Problem details:
Identify every line in the records below that contains the word "GRADUATE", and copy each of those lines.

Data for analysis:
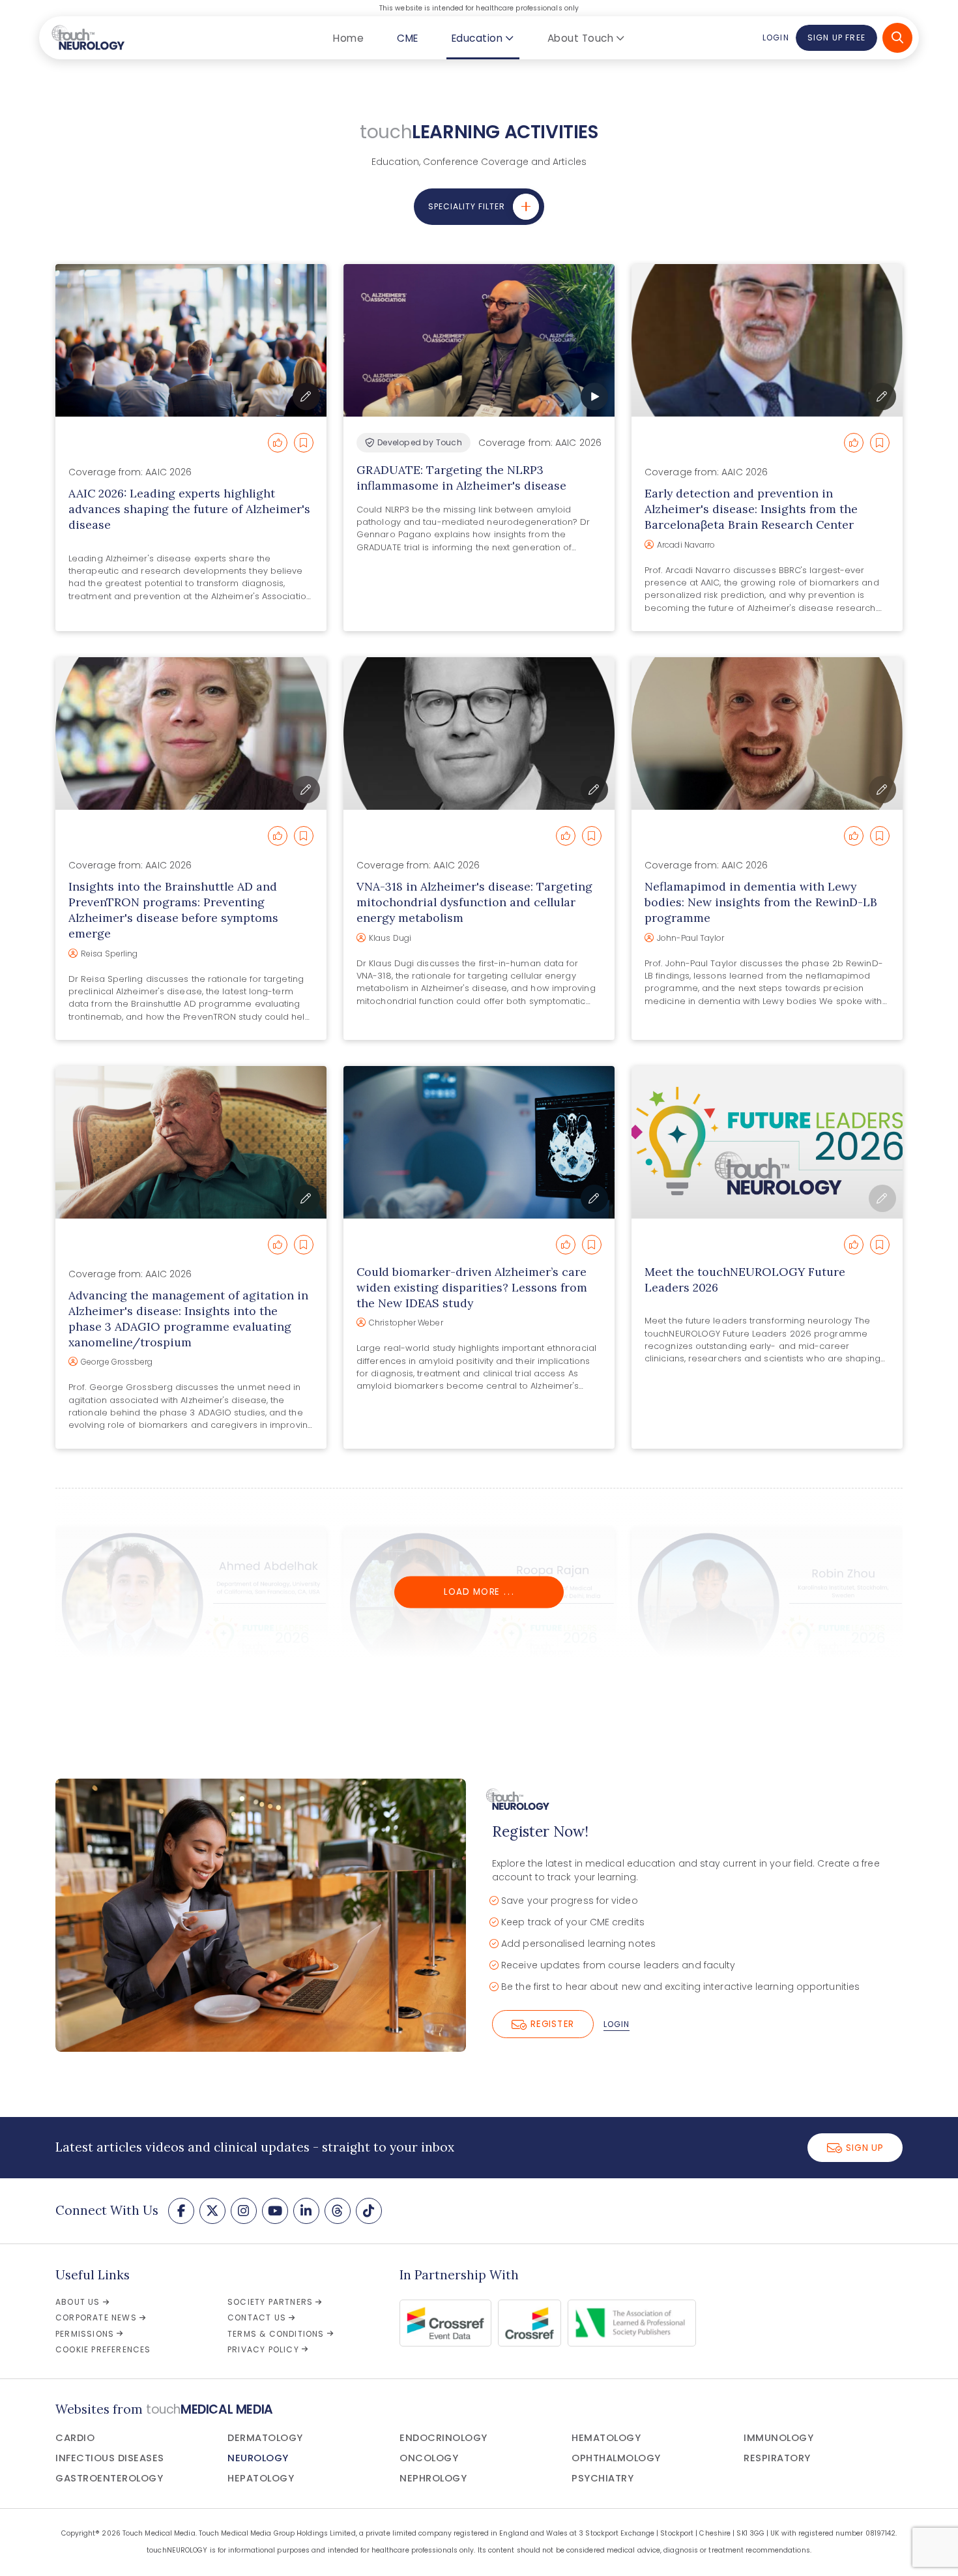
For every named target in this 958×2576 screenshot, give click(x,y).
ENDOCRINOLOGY (443, 2437)
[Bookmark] (303, 442)
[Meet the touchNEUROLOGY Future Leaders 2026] (767, 1142)
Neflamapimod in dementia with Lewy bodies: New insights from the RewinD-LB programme (761, 902)
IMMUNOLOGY (778, 2437)
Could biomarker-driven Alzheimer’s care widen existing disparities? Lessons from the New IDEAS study (471, 1287)
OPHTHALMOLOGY (616, 2458)
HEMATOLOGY (606, 2437)
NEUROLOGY (258, 2458)
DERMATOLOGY (265, 2437)
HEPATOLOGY (260, 2478)
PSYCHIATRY (602, 2478)
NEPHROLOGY (433, 2478)
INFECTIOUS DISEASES (109, 2458)
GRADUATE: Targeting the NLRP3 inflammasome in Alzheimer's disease (461, 477)
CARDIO (74, 2437)
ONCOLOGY (428, 2458)
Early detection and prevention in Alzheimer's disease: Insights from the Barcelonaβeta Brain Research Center (751, 509)
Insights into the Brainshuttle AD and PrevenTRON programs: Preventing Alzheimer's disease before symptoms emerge (173, 910)
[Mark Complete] (277, 442)
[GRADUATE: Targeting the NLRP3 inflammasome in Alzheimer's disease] (479, 340)
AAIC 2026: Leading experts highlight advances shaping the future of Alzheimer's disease (189, 509)
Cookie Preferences (103, 2349)
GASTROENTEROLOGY (109, 2478)
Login (775, 37)
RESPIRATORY (777, 2458)
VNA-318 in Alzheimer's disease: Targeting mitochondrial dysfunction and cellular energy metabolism (474, 902)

Solution for this exercise:
GRADUATE: Targeting the NLRP3 inflammasome in Alzheimer's disease (461, 477)
[GRADUATE: Targeting the NLRP3 inflammasome in Alzheimer's disease] (479, 340)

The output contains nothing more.